▶ **Work to be completed**
Return exactly the span of lines in the following data that opens with the line containing "Task: Click the toolbar" and closes with the line containing "Check 保存数据后自动关闭窗体 option". Include nothing else.

(Saved entries)
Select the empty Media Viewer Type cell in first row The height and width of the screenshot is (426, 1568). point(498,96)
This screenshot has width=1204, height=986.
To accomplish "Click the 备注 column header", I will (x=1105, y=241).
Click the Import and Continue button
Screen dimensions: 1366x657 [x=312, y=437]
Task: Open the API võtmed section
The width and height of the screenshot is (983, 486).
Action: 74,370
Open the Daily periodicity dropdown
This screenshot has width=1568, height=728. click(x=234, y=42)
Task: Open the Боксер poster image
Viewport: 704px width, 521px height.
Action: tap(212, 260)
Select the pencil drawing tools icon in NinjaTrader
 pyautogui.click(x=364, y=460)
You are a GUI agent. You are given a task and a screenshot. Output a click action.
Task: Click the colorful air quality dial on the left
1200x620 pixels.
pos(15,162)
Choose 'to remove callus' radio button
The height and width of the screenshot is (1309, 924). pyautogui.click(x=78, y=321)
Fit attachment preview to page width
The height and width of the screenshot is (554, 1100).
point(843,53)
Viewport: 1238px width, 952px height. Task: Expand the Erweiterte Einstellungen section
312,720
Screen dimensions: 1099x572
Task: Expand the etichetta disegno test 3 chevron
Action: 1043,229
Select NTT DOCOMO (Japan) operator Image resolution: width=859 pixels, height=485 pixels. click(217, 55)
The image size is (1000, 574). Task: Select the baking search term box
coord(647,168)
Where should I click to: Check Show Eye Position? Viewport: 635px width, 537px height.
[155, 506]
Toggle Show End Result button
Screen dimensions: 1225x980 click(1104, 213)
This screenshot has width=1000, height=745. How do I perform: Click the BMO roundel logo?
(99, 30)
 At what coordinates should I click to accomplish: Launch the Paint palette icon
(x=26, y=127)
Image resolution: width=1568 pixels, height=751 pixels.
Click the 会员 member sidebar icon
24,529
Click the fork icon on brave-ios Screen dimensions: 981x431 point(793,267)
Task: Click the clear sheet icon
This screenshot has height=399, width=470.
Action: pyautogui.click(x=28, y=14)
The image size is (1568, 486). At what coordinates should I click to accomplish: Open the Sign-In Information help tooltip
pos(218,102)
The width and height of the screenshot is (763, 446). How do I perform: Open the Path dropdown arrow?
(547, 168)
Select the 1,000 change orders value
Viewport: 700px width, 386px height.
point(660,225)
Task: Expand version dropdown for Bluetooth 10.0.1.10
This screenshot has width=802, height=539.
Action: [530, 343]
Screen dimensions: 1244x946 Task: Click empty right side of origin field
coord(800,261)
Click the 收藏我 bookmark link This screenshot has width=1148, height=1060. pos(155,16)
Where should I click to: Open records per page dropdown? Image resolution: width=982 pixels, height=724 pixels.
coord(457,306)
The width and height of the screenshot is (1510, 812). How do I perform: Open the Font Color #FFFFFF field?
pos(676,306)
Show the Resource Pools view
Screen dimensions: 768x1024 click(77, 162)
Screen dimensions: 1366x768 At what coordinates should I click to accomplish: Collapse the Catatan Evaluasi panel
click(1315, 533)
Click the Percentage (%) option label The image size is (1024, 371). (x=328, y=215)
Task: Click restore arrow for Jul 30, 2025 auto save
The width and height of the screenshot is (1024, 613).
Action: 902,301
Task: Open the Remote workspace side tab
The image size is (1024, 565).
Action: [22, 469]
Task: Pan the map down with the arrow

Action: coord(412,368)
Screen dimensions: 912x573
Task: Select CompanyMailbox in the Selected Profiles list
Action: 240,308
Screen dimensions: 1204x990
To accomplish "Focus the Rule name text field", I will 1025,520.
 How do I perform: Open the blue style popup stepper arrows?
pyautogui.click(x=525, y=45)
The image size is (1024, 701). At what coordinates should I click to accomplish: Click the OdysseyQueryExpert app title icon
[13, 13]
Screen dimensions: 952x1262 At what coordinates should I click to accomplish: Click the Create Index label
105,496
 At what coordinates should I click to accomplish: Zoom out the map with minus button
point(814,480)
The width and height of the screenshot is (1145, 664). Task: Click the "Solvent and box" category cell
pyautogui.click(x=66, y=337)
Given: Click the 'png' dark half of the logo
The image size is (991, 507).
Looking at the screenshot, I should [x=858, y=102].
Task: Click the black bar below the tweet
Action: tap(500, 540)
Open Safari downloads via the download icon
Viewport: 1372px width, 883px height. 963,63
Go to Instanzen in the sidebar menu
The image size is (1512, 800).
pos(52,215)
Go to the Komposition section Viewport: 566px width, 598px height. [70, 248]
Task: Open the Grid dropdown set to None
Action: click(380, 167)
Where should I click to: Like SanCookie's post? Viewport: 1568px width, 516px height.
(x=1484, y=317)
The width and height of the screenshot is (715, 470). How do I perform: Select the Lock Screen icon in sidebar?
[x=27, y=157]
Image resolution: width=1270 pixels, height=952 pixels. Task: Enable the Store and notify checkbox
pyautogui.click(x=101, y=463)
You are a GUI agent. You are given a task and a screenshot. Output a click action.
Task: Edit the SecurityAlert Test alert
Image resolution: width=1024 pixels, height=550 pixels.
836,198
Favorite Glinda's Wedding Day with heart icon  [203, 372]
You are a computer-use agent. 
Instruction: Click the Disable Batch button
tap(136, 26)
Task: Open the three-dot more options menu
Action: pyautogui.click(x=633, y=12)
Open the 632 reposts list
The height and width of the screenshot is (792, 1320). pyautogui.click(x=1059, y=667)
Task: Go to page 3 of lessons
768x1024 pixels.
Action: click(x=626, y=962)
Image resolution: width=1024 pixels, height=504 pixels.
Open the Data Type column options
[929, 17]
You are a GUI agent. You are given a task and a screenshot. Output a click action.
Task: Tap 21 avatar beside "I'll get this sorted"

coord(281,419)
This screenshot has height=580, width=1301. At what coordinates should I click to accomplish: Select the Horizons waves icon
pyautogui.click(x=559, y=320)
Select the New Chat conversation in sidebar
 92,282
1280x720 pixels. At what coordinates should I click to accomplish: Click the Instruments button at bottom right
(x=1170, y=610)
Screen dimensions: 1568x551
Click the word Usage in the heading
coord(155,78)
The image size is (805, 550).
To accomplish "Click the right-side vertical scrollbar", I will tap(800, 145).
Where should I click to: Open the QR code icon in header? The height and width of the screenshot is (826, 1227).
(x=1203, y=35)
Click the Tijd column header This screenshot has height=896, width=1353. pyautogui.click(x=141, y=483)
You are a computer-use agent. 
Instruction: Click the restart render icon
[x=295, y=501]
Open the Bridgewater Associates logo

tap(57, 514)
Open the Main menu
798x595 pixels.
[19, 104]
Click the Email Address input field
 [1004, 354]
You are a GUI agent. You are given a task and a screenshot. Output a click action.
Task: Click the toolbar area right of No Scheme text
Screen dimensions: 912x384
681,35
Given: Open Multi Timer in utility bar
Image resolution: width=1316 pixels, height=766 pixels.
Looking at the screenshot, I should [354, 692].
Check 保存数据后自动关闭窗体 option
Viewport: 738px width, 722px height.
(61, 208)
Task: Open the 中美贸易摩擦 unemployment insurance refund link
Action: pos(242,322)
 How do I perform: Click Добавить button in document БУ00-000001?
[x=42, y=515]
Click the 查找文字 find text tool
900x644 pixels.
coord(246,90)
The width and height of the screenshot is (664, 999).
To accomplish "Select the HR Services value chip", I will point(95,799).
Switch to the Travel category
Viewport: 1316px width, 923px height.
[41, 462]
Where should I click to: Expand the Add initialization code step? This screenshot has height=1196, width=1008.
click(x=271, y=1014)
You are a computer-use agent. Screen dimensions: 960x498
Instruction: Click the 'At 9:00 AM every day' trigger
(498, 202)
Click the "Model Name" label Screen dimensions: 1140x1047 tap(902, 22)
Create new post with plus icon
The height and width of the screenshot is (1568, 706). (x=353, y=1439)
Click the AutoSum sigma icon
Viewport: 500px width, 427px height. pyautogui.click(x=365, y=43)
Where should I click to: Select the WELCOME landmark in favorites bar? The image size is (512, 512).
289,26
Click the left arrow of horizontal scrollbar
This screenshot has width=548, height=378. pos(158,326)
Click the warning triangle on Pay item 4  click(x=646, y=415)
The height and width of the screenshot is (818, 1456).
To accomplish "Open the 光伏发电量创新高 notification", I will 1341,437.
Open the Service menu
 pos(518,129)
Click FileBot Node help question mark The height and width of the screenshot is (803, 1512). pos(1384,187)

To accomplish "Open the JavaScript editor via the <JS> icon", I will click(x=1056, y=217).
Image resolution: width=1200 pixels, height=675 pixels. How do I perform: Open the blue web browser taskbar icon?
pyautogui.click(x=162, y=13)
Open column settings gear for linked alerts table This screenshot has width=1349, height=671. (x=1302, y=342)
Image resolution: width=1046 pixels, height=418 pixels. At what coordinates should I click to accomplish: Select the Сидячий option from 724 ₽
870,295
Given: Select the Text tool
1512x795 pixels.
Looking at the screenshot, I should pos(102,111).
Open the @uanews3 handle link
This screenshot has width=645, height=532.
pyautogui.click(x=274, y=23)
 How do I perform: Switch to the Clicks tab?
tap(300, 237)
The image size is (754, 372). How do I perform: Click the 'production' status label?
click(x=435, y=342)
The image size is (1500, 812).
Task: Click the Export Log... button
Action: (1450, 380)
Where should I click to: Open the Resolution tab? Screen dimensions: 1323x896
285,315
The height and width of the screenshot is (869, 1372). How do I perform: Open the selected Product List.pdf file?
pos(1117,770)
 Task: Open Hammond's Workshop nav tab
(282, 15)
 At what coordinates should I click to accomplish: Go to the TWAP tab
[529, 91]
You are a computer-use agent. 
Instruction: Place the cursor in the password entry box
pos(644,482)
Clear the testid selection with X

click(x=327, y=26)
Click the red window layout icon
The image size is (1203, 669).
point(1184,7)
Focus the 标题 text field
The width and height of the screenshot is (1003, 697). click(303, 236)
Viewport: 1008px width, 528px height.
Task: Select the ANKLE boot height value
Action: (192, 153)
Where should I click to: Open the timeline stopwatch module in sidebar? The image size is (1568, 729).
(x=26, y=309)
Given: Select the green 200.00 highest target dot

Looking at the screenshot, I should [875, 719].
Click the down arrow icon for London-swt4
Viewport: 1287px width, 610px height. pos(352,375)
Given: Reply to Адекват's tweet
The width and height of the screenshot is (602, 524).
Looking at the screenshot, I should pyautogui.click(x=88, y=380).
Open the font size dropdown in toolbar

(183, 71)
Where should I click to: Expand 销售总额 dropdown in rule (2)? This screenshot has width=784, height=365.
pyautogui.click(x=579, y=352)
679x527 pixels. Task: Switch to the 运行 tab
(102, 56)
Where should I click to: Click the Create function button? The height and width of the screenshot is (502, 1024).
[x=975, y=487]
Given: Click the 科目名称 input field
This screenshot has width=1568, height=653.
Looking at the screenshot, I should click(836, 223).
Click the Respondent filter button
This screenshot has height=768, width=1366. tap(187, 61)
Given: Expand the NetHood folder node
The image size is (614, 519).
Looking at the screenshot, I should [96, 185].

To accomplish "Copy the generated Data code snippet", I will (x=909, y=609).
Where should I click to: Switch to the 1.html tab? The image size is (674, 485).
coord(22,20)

▶ **Output of the exercise**
Task: Click the toolbar area right of No Scheme text
Screen dimensions: 912x384
681,35
Given: Open Multi Timer in utility bar
Image resolution: width=1316 pixels, height=766 pixels.
Looking at the screenshot, I should [354, 692].
Check 保存数据后自动关闭窗体 option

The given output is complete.